::: Provided text

In breast cancer patients treated with bevacizumab and paclitaxel, the incidence of all-grade hemorrhage is 79.2%. Incidence of grade 3 bleeding is 2.5% and 0.8% for grade 4 bleeding [2, 8–11]. To our knowledge, this is the first report of colonic diverticular bleeding associated with bevacizumab.
Hemorrhage may result from the anti-VEGF action of bevacizumab. As a neutralizing antibody against VEGF, bevacizumab may damage vascular integrity by inhibition of endothelial survival and proliferation, particularly in tissues with a high VEGF dependence, such as injured mucosal membranes of the airway or peptic ulcers. In addition, bevacizumab may inhibit the coagulation cascade regulated by tissue factor, whose expression on endothelial cells is induced by VEGF . Epidemiological data show that in industrialized nations, the prevalence of diverticular disease is 65% in the population older than 65 years. The prevalence has been 40% in the population aged 70–79 years. Diverticula may develop at sites of weakness in the colonic wall, where the vasa recta penetrate the circular muscle layer. Diverticular bleeding occurs when a nutrient artery ruptures into the colon lumen, commonly involving local mucosal ulceration in the absence of inflammation. Regular use of aspirin, non-steroidal anti-inflammatory drugs (NSAIDs), and opioid analgesics is associated with an increased risk of diverticular bleeding . NSAIDs, including aspirin, likely promote blood loss from existing lesions via inhibition of platelet aggregation. In addition, NSAIDs, including aspirin, are thought to damage the colon via direct topical injury and/or impaired prostaglandin synthesis, which compromise mucosal integrity, increase permeability, and enable the influx of bacteria and other toxins. Opioid analgesics increase intracolonic pressure and slow colonic transit .
In the present case, chemotherapy or opioids were associated with constipation. Constipation increases colonic pressure and may reduce the integrity of the colonic wall, which may increase the occurrence of multiple diverticula. Moreover, regular use of bevacizumab and NSAIDs could be associated with an increased risk of diverticular bleeding in patients who have multiple diverticula. We need to carefully review anamneses for a history of diverticulitis, prior abdominal surgeries, peritoneal carcinomatosis, and regular use of certain drugs.
The authors have no conflicts of interest to disclose.

::::::
::: Information

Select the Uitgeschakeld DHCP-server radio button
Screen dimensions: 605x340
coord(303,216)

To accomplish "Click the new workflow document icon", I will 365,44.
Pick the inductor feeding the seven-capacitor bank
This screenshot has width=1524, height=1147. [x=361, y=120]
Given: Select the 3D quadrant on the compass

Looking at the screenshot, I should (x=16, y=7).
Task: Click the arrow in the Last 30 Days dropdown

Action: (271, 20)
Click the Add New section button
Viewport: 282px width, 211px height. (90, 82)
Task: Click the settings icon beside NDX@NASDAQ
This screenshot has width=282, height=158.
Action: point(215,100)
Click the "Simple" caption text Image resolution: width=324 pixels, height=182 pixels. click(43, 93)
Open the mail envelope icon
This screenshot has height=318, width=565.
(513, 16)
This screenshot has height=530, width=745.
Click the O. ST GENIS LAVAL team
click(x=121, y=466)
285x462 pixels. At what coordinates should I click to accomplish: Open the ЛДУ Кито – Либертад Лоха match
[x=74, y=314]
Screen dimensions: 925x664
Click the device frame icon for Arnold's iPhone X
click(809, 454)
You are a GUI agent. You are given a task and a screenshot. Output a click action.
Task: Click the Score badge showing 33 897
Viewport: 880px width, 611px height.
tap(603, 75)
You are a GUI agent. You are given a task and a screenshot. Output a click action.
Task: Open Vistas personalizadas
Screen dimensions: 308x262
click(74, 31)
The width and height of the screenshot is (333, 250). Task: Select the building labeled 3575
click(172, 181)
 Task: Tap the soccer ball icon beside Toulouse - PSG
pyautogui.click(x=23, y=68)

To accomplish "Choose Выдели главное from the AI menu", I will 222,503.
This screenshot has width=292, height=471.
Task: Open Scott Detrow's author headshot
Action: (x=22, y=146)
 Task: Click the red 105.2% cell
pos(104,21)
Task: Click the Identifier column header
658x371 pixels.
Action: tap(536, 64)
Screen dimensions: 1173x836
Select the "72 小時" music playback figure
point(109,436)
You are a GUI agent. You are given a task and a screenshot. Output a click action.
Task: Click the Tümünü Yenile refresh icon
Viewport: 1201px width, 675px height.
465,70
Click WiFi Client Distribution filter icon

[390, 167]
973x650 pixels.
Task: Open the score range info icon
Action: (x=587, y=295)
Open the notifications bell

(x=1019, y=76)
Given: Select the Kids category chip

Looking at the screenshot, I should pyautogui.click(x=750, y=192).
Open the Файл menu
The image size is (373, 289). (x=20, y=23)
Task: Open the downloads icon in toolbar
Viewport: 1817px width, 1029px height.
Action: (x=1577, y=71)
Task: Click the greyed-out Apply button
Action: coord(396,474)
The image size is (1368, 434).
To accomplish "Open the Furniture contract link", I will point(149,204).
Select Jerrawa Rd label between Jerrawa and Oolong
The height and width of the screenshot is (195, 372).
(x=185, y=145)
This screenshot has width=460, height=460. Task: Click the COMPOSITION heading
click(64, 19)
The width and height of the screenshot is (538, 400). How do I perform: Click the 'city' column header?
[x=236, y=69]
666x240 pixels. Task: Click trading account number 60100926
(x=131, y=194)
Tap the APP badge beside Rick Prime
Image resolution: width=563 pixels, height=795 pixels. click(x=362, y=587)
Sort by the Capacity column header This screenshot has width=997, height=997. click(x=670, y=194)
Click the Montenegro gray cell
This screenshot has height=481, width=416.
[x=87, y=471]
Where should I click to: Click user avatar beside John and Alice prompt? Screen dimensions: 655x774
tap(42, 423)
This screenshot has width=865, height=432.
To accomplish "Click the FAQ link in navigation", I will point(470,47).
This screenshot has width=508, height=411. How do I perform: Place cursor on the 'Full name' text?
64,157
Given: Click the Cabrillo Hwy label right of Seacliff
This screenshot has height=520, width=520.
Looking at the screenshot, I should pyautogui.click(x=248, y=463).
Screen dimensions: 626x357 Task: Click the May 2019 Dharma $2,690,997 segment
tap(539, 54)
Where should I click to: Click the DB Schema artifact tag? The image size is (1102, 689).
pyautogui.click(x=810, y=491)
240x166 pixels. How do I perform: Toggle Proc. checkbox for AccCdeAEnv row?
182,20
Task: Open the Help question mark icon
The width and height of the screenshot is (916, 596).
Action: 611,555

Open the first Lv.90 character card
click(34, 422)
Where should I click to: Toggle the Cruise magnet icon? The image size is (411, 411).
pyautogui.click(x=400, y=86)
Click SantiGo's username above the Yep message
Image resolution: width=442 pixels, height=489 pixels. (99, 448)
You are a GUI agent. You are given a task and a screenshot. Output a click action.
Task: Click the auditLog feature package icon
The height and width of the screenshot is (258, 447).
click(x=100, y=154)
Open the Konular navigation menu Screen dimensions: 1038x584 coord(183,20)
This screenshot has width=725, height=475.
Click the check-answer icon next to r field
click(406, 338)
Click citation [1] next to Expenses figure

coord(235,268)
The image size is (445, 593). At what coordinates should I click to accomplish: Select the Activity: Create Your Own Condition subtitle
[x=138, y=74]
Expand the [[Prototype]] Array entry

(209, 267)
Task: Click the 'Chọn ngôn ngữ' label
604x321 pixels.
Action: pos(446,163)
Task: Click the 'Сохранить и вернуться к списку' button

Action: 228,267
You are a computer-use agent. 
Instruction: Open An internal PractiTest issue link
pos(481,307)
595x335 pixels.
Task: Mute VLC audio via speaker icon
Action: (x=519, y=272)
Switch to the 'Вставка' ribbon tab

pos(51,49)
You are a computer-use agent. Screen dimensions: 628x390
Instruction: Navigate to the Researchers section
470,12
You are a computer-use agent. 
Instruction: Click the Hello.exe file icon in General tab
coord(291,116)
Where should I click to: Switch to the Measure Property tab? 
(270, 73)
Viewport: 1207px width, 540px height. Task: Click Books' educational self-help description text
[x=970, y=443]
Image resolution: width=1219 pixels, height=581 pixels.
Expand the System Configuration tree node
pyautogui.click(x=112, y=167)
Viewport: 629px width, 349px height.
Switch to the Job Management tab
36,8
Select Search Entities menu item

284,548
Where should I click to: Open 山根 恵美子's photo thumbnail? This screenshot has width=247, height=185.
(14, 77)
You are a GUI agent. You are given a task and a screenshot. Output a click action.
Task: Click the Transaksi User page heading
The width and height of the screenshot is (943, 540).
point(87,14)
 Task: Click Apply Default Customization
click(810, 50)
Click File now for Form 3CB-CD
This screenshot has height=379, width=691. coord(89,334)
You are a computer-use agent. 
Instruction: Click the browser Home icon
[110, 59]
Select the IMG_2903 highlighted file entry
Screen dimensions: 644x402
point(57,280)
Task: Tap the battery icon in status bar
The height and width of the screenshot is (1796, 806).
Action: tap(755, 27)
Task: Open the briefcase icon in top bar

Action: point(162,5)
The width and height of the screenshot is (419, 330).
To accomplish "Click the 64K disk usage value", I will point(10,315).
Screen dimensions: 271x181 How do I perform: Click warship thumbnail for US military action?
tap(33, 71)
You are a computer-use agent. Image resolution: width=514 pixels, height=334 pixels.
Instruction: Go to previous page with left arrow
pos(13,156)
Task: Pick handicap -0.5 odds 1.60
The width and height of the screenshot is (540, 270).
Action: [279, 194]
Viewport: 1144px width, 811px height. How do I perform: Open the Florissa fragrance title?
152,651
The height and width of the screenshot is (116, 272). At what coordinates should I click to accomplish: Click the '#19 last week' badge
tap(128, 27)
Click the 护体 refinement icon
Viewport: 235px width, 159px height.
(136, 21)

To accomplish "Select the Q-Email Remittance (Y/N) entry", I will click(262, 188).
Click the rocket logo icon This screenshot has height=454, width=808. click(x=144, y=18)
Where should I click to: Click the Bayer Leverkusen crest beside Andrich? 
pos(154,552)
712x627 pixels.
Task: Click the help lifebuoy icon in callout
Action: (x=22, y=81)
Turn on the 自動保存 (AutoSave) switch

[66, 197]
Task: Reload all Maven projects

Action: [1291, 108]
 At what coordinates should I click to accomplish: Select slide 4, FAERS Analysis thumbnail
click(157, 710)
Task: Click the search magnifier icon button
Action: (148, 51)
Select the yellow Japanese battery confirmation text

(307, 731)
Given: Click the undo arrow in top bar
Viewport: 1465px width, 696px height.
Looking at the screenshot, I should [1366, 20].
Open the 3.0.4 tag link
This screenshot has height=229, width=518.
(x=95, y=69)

::::::

■ **Study questions**
A) In the bevacizumab text, what is the prevalence of diverticular disease among people older than 65 years in industrialized nations?
B) Copy word for word the section of the bevacizumab text that opens with the words containing "In breast cancer" and closes with "associated with bevacizumab.".
The records come from a different source than the text.

■ **Responses per task**
A) 65%

B)
In breast cancer patients treated with bevacizumab and paclitaxel, the incidence of all-grade hemorrhage is 79.2%. Incidence of grade 3 bleeding is 2.5% and 0.8% for grade 4 bleeding [2, 8–11]. To our knowledge, this is the first report of colonic diverticular bleeding associated with bevacizumab.